→ WHAT IS ASKED: Reproduce every one of the following records word for word, changing nothing in any line.

→ RECORD EXCERPTS:
····················

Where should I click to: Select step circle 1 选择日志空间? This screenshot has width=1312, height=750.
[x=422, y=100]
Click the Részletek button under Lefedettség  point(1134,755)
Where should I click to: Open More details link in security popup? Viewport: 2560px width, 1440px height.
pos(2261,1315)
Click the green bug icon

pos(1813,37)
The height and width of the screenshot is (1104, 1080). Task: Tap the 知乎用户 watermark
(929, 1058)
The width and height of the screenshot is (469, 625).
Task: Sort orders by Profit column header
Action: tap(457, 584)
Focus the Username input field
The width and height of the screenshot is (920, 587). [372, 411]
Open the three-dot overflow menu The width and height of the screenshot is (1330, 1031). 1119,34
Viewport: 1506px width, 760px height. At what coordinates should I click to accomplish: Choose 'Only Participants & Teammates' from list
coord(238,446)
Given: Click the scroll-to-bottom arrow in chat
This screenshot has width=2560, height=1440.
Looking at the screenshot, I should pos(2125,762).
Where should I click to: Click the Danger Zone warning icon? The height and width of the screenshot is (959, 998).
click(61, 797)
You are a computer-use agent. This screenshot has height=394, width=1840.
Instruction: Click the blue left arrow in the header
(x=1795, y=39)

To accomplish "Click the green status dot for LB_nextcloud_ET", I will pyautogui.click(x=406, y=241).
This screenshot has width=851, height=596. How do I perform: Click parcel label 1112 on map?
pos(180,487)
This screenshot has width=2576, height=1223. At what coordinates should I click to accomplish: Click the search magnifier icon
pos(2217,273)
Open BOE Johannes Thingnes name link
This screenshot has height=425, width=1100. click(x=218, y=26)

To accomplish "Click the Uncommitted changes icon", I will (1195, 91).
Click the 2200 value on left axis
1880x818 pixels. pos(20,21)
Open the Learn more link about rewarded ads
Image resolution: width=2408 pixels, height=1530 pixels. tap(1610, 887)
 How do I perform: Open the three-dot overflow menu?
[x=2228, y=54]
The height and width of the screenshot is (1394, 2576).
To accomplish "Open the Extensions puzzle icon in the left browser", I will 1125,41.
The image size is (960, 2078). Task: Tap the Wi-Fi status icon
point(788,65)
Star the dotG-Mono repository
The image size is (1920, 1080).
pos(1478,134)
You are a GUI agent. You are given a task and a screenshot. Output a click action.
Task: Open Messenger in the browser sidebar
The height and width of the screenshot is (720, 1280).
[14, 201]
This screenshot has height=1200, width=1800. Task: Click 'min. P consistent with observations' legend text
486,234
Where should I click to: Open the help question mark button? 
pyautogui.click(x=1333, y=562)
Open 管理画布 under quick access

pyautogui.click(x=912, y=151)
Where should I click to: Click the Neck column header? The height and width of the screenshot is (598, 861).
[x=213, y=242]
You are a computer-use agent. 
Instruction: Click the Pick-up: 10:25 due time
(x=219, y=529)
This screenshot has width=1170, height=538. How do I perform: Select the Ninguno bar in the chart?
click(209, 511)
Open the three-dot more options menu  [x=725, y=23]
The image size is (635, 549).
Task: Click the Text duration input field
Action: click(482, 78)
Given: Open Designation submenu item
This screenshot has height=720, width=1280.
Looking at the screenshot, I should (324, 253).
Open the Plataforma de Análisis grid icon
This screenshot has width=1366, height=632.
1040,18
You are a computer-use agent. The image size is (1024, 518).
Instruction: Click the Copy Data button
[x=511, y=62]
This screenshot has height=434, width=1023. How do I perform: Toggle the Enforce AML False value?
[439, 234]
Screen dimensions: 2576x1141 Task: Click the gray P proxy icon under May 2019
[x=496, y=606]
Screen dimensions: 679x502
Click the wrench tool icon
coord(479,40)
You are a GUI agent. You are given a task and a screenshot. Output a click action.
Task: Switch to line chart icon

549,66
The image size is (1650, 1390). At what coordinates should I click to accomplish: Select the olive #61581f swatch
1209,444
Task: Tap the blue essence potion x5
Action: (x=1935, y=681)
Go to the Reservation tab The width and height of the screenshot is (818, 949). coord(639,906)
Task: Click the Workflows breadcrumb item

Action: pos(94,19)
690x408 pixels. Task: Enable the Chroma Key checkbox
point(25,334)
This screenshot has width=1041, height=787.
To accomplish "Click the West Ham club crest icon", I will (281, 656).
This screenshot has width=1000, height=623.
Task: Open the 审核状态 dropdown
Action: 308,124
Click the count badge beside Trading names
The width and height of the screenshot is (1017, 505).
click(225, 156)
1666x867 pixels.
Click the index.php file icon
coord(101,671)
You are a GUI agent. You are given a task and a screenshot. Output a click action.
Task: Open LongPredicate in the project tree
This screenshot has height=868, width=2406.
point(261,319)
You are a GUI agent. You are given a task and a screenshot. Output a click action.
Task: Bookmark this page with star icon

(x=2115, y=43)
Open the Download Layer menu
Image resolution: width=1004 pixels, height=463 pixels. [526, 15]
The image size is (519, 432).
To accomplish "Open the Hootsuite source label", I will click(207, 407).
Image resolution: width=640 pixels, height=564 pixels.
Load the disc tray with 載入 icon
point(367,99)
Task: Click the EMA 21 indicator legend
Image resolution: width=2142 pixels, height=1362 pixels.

····················

→ EXERCISE ANSWER:
Where should I click to: Select step circle 1 选择日志空间? This screenshot has width=1312, height=750.
[x=422, y=100]
Click the Részletek button under Lefedettség  point(1134,755)
Where should I click to: Open More details link in security popup? Viewport: 2560px width, 1440px height.
pos(2261,1315)
Click the green bug icon

pos(1813,37)
The height and width of the screenshot is (1104, 1080). Task: Tap the 知乎用户 watermark
(929, 1058)
The width and height of the screenshot is (469, 625).
Task: Sort orders by Profit column header
Action: tap(457, 584)
Focus the Username input field
The width and height of the screenshot is (920, 587). [372, 411]
Open the three-dot overflow menu The width and height of the screenshot is (1330, 1031). 1119,34
Viewport: 1506px width, 760px height. At what coordinates should I click to accomplish: Choose 'Only Participants & Teammates' from list
coord(238,446)
Given: Click the scroll-to-bottom arrow in chat
This screenshot has width=2560, height=1440.
Looking at the screenshot, I should pos(2125,762).
Where should I click to: Click the Danger Zone warning icon? The height and width of the screenshot is (959, 998).
click(61, 797)
You are a computer-use agent. This screenshot has height=394, width=1840.
Instruction: Click the blue left arrow in the header
(x=1795, y=39)

To accomplish "Click the green status dot for LB_nextcloud_ET", I will pyautogui.click(x=406, y=241).
This screenshot has width=851, height=596. How do I perform: Click parcel label 1112 on map?
pos(180,487)
This screenshot has width=2576, height=1223. At what coordinates should I click to accomplish: Click the search magnifier icon
pos(2217,273)
Open BOE Johannes Thingnes name link
This screenshot has height=425, width=1100. click(x=218, y=26)

To accomplish "Click the Uncommitted changes icon", I will (1195, 91).
Click the 2200 value on left axis
1880x818 pixels. pos(20,21)
Open the Learn more link about rewarded ads
Image resolution: width=2408 pixels, height=1530 pixels. tap(1610, 887)
 How do I perform: Open the three-dot overflow menu?
[x=2228, y=54]
The height and width of the screenshot is (1394, 2576).
To accomplish "Open the Extensions puzzle icon in the left browser", I will 1125,41.
The image size is (960, 2078). Task: Tap the Wi-Fi status icon
point(788,65)
Star the dotG-Mono repository
The image size is (1920, 1080).
pos(1478,134)
You are a GUI agent. You are given a task and a screenshot. Output a click action.
Task: Open Messenger in the browser sidebar
The height and width of the screenshot is (720, 1280).
[14, 201]
This screenshot has height=1200, width=1800. Task: Click 'min. P consistent with observations' legend text
486,234
Where should I click to: Open the help question mark button? 
pyautogui.click(x=1333, y=562)
Open 管理画布 under quick access

pyautogui.click(x=912, y=151)
Where should I click to: Click the Neck column header? The height and width of the screenshot is (598, 861).
[x=213, y=242]
You are a computer-use agent. 
Instruction: Click the Pick-up: 10:25 due time
(x=219, y=529)
This screenshot has width=1170, height=538. How do I perform: Select the Ninguno bar in the chart?
click(209, 511)
Open the three-dot more options menu  [x=725, y=23]
The image size is (635, 549).
Task: Click the Text duration input field
Action: click(482, 78)
Given: Open Designation submenu item
This screenshot has height=720, width=1280.
Looking at the screenshot, I should (324, 253).
Open the Plataforma de Análisis grid icon
This screenshot has width=1366, height=632.
1040,18
You are a computer-use agent. The image size is (1024, 518).
Instruction: Click the Copy Data button
[x=511, y=62]
This screenshot has height=434, width=1023. How do I perform: Toggle the Enforce AML False value?
[439, 234]
Screen dimensions: 2576x1141 Task: Click the gray P proxy icon under May 2019
[x=496, y=606]
Screen dimensions: 679x502
Click the wrench tool icon
coord(479,40)
You are a GUI agent. You are given a task and a screenshot. Output a click action.
Task: Switch to line chart icon

549,66
The image size is (1650, 1390). At what coordinates should I click to accomplish: Select the olive #61581f swatch
1209,444
Task: Tap the blue essence potion x5
Action: (x=1935, y=681)
Go to the Reservation tab The width and height of the screenshot is (818, 949). coord(639,906)
Task: Click the Workflows breadcrumb item

Action: pos(94,19)
690x408 pixels. Task: Enable the Chroma Key checkbox
point(25,334)
This screenshot has width=1041, height=787.
To accomplish "Click the West Ham club crest icon", I will (281, 656).
This screenshot has width=1000, height=623.
Task: Open the 审核状态 dropdown
Action: 308,124
Click the count badge beside Trading names
The width and height of the screenshot is (1017, 505).
click(225, 156)
1666x867 pixels.
Click the index.php file icon
coord(101,671)
You are a GUI agent. You are given a task and a screenshot. Output a click action.
Task: Open LongPredicate in the project tree
This screenshot has height=868, width=2406.
point(261,319)
You are a GUI agent. You are given a task and a screenshot. Output a click action.
Task: Bookmark this page with star icon

(x=2115, y=43)
Open the Download Layer menu
Image resolution: width=1004 pixels, height=463 pixels. [526, 15]
The image size is (519, 432).
To accomplish "Open the Hootsuite source label", I will click(207, 407).
Image resolution: width=640 pixels, height=564 pixels.
Load the disc tray with 載入 icon
point(367,99)
Task: Click the EMA 21 indicator legend
Image resolution: width=2142 pixels, height=1362 pixels.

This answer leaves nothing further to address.